--- EXERCISE DETAILS ---
Reproduce the stretch of data from the line containing "You are a computer-use agent. 1512x797" through the line containing "[x=1172, y=68]", with both of those lines included and every character unchanged.

(Dataset records)

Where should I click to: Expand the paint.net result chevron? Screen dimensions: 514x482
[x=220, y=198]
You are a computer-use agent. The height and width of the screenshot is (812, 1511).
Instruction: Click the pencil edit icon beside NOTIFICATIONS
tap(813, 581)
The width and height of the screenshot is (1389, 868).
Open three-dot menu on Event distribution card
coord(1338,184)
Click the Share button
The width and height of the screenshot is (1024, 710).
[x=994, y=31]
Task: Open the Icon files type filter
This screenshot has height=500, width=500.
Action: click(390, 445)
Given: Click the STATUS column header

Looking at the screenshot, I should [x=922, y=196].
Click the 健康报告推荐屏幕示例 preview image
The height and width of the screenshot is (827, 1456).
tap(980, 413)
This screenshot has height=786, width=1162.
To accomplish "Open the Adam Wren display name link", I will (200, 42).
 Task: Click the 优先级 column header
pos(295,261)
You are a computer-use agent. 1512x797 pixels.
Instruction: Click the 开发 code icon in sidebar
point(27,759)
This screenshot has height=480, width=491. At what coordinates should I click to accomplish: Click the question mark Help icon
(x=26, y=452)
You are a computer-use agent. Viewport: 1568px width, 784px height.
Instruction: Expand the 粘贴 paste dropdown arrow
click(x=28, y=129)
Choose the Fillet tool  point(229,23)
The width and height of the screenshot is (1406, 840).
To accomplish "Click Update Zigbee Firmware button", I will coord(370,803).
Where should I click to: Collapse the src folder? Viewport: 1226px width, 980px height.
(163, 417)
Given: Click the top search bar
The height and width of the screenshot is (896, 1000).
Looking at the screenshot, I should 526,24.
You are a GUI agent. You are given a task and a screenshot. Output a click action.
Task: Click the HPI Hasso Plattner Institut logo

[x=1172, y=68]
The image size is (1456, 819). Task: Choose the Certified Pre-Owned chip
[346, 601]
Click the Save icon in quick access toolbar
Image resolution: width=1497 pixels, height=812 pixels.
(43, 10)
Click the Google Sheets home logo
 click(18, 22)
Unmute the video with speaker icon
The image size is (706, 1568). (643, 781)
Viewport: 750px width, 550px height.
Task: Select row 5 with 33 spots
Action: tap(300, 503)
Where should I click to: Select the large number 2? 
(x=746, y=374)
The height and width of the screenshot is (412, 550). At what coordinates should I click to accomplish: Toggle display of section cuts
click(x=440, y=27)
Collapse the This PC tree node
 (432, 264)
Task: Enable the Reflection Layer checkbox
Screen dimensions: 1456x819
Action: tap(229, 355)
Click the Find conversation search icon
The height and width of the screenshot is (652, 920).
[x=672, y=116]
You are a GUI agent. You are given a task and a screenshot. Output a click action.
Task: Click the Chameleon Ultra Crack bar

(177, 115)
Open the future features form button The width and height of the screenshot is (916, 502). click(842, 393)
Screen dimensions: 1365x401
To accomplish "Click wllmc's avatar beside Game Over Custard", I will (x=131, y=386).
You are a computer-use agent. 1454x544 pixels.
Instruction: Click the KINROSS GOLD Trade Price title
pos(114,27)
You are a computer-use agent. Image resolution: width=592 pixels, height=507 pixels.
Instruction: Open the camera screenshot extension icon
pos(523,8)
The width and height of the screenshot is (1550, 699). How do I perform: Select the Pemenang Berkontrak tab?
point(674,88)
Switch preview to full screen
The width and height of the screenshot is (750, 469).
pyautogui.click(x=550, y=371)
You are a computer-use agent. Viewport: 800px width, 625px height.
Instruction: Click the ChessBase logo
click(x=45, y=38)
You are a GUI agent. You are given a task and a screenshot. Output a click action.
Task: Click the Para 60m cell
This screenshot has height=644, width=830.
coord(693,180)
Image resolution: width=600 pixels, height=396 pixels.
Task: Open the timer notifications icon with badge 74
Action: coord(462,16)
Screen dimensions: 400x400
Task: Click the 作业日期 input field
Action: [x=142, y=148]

--- EXERCISE RESPONSE ---
You are a computer-use agent. 1512x797 pixels.
Instruction: Click the 开发 code icon in sidebar
point(27,759)
This screenshot has height=480, width=491. At what coordinates should I click to accomplish: Click the question mark Help icon
(x=26, y=452)
You are a computer-use agent. Viewport: 1568px width, 784px height.
Instruction: Expand the 粘贴 paste dropdown arrow
click(x=28, y=129)
Choose the Fillet tool  point(229,23)
The width and height of the screenshot is (1406, 840).
To accomplish "Click Update Zigbee Firmware button", I will coord(370,803).
Where should I click to: Collapse the src folder? Viewport: 1226px width, 980px height.
(163, 417)
Given: Click the top search bar
The height and width of the screenshot is (896, 1000).
Looking at the screenshot, I should 526,24.
You are a GUI agent. You are given a task and a screenshot. Output a click action.
Task: Click the HPI Hasso Plattner Institut logo

[x=1172, y=68]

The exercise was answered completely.